Compare 15 SAT Math Question between GPT-4-turbo and GPT-4-vision-preview

Here’s my personal attempt to compare the newest model using 15 SAT problem from The 15 Hardest SAT Math Questions Ever

I’m using the vision capability with individual screenshot of the problem and ask to transcribe screenshot then answer the question.

Result:

Question No GPT-4-turbo GPT-4-vision-preview
1 Pass Pass
2 Pass Pass
3 Pass Pass
4 Pass Pass
5 Pass Pass
6 Pass Fail
7 Pass Pass
8 Pass Pass
9 Pass Pass
10 Pass Pass
11 Pass Fail
12 Pass Pass
13 Fail Fail
14 Pass Pass
15 Pass Pass

Thats roughly from 80% to 93% and the inference speed is significantly faster.
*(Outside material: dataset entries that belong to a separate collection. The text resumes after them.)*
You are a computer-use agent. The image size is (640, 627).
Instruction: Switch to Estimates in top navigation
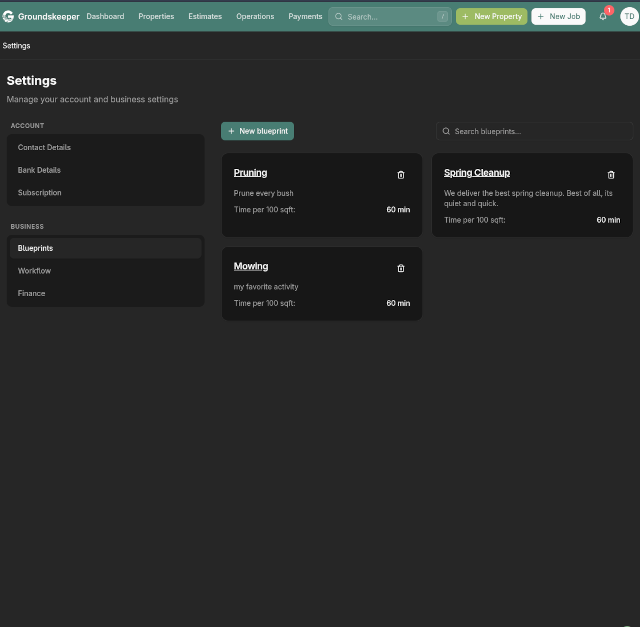205,16
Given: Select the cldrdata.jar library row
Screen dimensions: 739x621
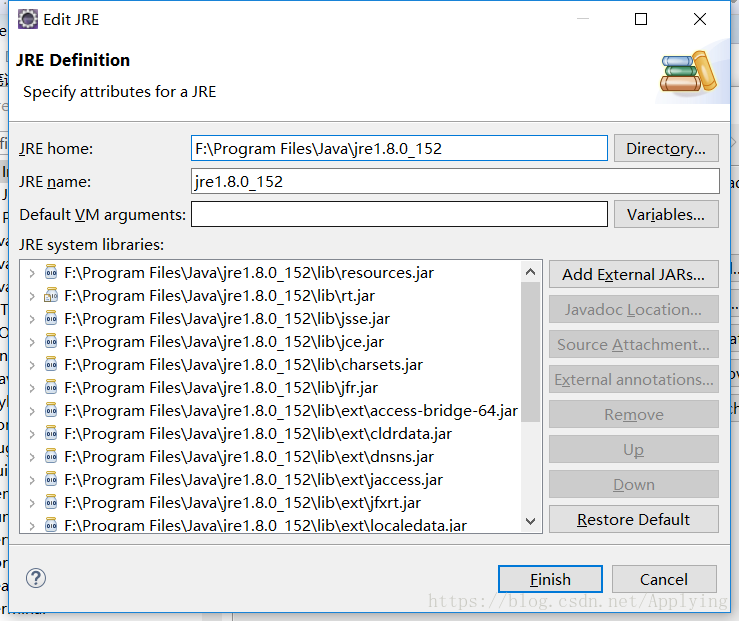Looking at the screenshot, I should [x=257, y=434].
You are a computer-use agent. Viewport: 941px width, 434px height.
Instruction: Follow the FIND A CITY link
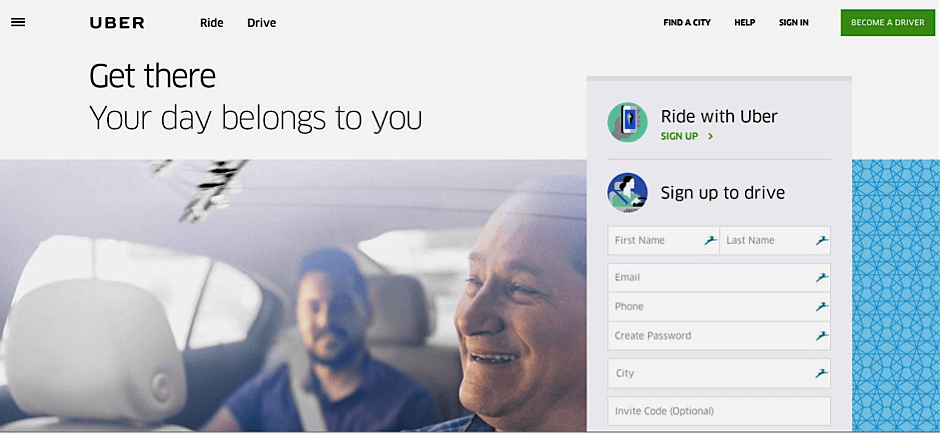pyautogui.click(x=687, y=22)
Edit: edited the old gpt vision model name

3 Likes

As gpt-4-turbo-preview is not a vision model, the alternative you should be comparing is gpt-4-1106-vision-preview, a new alias for gpt-4-vision-preview.
Maybe you just have a typo in your report?

1 Like

Ah my bad, indeed im using gpt-4-vision-preview, thank you.

1 Like

so you’re using gpt-4-turbo with function calling and using vision to transcribe the question from the photo and then having turbo solve the problem?

gpt-4-turbo can see.

    flowchart
         image --> gpt-4-turbo
1 Like

Yeah my mistake I understand what he’s done now.

It is vanilla test without external function calling / tool